= Description of the task =
Run through the records and, wherever a line holds the word "heading", return that line.
Dataset records START
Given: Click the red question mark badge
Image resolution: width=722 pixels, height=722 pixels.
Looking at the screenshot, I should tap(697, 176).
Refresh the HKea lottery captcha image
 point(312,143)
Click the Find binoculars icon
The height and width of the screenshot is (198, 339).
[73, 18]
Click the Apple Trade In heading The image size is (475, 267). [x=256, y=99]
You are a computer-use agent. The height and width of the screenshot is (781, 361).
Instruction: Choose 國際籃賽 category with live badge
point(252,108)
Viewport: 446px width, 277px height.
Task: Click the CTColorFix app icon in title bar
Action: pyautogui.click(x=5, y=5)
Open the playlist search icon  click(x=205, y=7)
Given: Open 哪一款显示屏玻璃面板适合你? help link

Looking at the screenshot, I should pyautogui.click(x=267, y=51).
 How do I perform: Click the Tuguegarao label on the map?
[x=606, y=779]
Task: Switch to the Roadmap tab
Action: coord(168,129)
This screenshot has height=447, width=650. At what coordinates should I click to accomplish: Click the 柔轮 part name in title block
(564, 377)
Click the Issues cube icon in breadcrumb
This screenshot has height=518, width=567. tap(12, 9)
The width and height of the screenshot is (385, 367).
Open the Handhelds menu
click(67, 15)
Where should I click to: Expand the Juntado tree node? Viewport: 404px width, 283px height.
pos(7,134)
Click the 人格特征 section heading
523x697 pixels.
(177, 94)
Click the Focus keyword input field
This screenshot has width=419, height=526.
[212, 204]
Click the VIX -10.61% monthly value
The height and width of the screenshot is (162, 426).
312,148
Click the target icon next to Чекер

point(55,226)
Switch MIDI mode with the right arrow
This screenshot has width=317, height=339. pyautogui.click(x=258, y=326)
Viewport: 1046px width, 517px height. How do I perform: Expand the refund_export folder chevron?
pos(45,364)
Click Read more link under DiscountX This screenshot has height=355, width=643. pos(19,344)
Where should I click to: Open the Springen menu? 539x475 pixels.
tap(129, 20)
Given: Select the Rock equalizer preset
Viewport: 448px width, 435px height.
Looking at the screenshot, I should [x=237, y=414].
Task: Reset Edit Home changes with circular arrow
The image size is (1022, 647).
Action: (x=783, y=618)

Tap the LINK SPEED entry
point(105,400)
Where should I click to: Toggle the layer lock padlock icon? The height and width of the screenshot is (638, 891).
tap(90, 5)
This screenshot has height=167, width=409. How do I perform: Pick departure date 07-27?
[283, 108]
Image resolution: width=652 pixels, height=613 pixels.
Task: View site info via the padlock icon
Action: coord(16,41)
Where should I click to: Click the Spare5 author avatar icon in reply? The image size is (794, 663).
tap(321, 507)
Dataset records END
= Written reply =
Click the Apple Trade In heading The image size is (475, 267). [x=256, y=99]
Click the 人格特征 section heading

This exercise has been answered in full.